FACT: Monarch faced competitors on 21 of its 30 routes from BHX, 10 out of 10 routes from Leeds-Bradford, 23 out of 23 from Gatwick, 13 out of 15 at Luton and 25 of its 26 routes from Manchester.

Some of these routes had as many as 6 airlines flying them at BHX, 7 at Manchester to Palma de Mallorca and no less than 9 different airlines to Barcelona El Prat, also from Manchester. Only a tiny handful had 1 one airline, the average was 4.

When Monarch suddenly realised that the future had already been thrown away – short haul was doomed – the winter of 2017/18 was to be spent getting long haul aircraft into the system, financed by the sale of the airlines short haul business routes and the return to lessor of its expensive fleet.

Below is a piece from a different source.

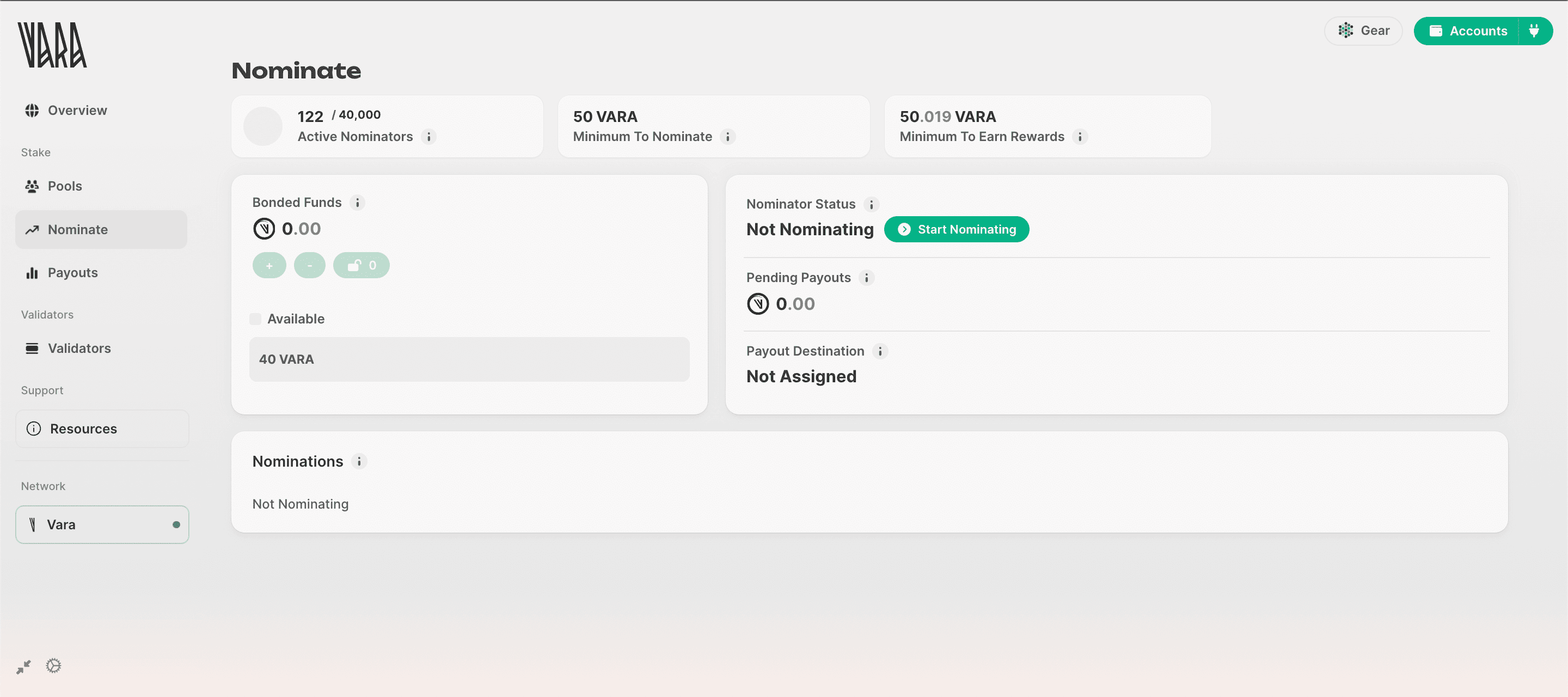Click the Start Nominating button
The height and width of the screenshot is (697, 1568).
click(955, 229)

Sadly nobody wanted what Monarch had, why would they? Most of them were already competing with Monarch on the very routes it was trying to sell them.

The nail in Monarch’s coffin was the decision to try to compete as an LCC in a crowded market. Monarch in effect decided that it was going to play hard ball with airlines far bigger and better financed than they were and it lost. It ‘s managers squandered a golden opportunity to go long haul low-cost, just as that market was starting to come into its own three years ago. They could have been leaders.

Short sighted managers, lack of money and a big dose of geopolitics crucified Monarch. The terrorism aspect could have easily been hedged against. Anyone with an ounce of common sense could see those routes represented high risk. Brexit – the financial consequences were long discussed, but like the rest of the UK, swamped by fake news, fake facts and disinformation, nobody really understood what it all meant, and as of yet they still don’t.

The competition though – they were there for all to see, Andrew Swaffield in the end must take the responsibility for not having the foresight needed to run an airline. The buck stops with him.